Collected data entries
++++++++++++++++++++
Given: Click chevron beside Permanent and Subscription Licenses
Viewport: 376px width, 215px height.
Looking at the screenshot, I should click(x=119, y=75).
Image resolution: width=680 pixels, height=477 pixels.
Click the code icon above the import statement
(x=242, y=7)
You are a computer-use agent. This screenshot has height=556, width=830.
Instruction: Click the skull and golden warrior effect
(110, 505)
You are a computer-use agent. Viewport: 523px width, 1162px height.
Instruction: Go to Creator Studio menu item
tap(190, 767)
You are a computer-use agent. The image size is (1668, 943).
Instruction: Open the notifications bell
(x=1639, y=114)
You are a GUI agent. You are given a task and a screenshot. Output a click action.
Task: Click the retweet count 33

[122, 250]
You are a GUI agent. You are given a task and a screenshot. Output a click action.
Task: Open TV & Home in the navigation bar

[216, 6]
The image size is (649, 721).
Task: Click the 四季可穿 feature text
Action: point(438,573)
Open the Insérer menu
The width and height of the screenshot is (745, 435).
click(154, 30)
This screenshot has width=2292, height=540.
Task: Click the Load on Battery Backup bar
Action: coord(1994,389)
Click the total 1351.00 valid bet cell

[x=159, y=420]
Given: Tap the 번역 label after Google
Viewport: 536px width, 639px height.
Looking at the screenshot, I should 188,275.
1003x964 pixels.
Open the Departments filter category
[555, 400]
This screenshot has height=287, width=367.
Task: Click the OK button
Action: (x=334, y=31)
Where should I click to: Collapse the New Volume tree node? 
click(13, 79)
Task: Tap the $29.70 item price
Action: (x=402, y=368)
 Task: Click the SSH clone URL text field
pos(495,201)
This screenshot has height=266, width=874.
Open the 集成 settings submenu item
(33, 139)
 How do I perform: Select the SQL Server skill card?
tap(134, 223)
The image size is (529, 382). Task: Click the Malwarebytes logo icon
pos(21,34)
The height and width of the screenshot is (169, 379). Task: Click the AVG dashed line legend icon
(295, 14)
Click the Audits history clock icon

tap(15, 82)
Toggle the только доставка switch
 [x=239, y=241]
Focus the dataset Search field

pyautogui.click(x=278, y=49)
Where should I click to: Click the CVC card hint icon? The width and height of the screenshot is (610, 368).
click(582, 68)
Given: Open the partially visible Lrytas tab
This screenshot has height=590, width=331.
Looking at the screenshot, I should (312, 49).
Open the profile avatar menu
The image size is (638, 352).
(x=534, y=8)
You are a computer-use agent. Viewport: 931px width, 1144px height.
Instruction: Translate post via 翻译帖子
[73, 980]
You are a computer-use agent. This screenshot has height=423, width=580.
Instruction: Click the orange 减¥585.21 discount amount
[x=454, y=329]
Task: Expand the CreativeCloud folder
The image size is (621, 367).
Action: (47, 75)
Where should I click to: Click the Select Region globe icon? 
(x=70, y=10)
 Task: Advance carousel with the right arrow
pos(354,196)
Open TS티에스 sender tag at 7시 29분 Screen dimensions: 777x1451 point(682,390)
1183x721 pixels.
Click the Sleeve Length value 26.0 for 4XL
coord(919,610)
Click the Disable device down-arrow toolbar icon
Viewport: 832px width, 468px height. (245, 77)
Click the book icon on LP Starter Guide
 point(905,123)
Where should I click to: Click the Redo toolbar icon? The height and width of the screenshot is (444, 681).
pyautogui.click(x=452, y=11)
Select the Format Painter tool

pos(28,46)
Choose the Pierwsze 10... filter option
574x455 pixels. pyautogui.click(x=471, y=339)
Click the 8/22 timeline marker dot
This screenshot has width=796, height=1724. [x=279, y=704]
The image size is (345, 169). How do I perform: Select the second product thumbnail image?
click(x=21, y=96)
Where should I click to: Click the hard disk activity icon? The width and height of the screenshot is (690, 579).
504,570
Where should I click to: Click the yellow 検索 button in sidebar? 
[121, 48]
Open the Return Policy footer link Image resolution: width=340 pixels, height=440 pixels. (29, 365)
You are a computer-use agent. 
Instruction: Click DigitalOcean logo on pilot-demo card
++++++++++++++++++++
Of the lines above, extract only those from the line with "This screenshot has height=590, width=331." to the line with "You are a computer-use agent. Viewport: 931px", both included, exactly as written.

This screenshot has height=590, width=331.
Looking at the screenshot, I should (312, 49).
Open the profile avatar menu
The image size is (638, 352).
(x=534, y=8)
You are a computer-use agent. Viewport: 931px width, 1144px height.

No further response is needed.